By: Andrew Burrows
Despite the inherent usefulness of service agreements and/or purchase agreements in memorializing the terms of a transaction between businesses (“Business to Business” or “B2B”), or between businesses and their customers (“Business to Customer” or “B2C”), many entrepreneurs forego having these documents drafted. From our experience, the primary reason for delaying or altogether avoiding having a formal agreement drafted for their business dealings is one of cost. Unfortunately, clients who do not have effective agreements and who find themselves in a B2B or B2C dispute are at a drastic disadvantage once they find themselves in the negotiation or litigation.
One of the primary benefits of effective agreements is the impact they have on litigation, or a situation that may give rise to litigation. A well-drafted service agreement or purchase agreement will lay out all the material terms for a service based business, and will ideally leave no “grey area” for the parties to dispute. Although litigation sometimes arises because of outright wrongdoing by one party, lawsuits also often arise because of a misunderstanding of the terms of an agreement between the parties. This most often occurs where the agreement between the parties is never memorialized by a writing (an oral agreement), or where the parties use an agreement that is not specifically tailored to their business. The most common example of this is finding a service agreement from the Internet and modifying it in an attempt to tailor it to the needs of the business.
Despite the perceived initial cost savings, these patchwork agreements fail to address key areas that give rise to disputes.
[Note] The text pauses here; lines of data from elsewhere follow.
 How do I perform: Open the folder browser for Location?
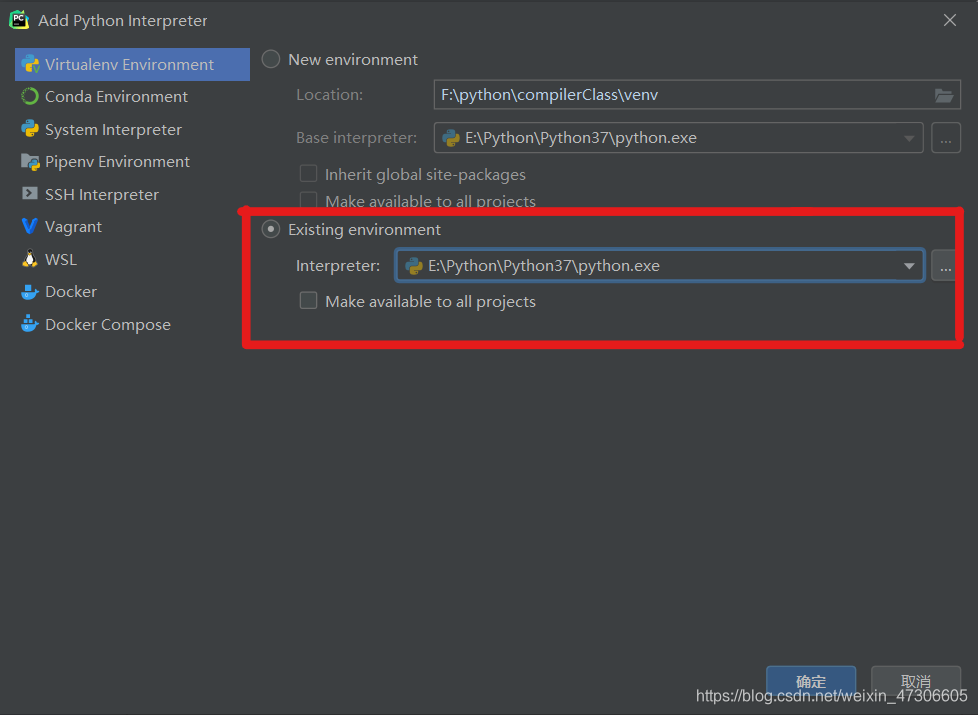click(x=944, y=95)
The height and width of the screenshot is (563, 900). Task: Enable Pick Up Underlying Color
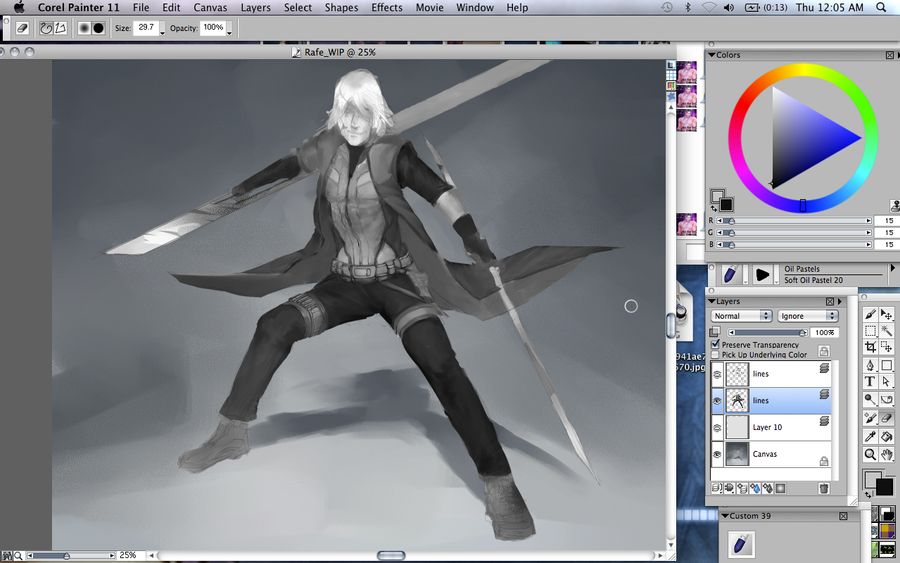pos(715,355)
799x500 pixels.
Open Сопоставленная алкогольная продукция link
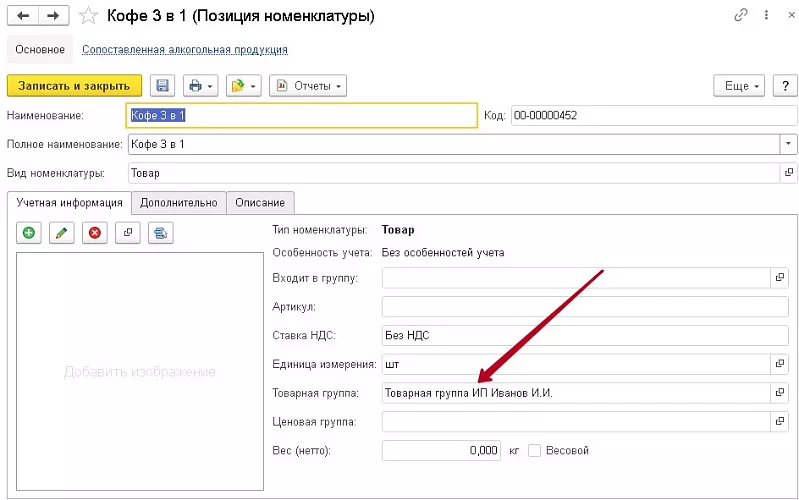pos(185,49)
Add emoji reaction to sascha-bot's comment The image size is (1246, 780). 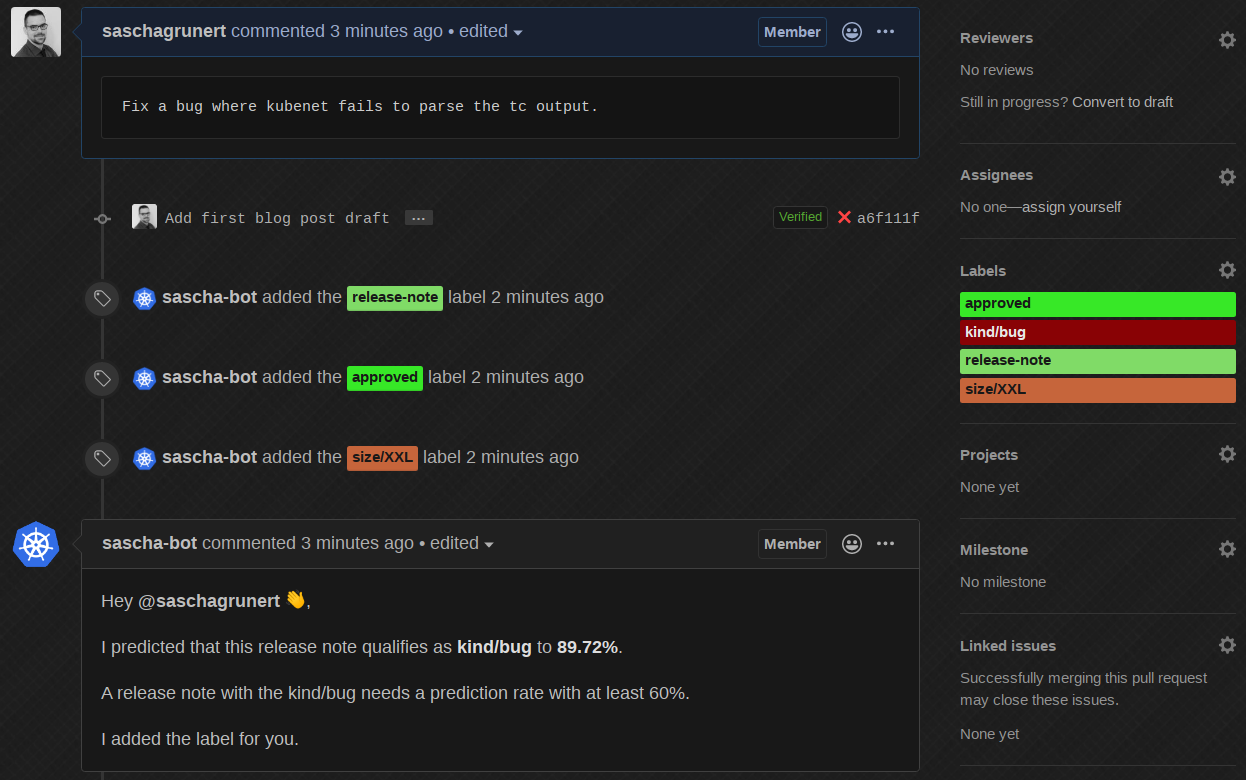[852, 544]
Although it may be difficult to rationalize shouldering the cost of a formal agreement as a business owner, the cost of preparing an agreement to protect your business is small in comparison to having your business involved in disadvantageous litigation.
Beyond the protective aspects of these agreements, a service agreement or purchase agreement is often a business’ best weapon in taking action to collect a receivable or right a wrong. A well-drafted agreement will specifically define the terms of the agreement between the parties. This is of utmost importance. First, the mere existence of a well drafted agreement will almost always cause customers and suppliers to live by it without a lawsuit. If there has to be lawsuit, the chances of good result are much better with a soundly written agreement. In these situations, litigation may be avoidable, allowing the parties to negotiate a resolution without the expensive legal fees associated with business litigation.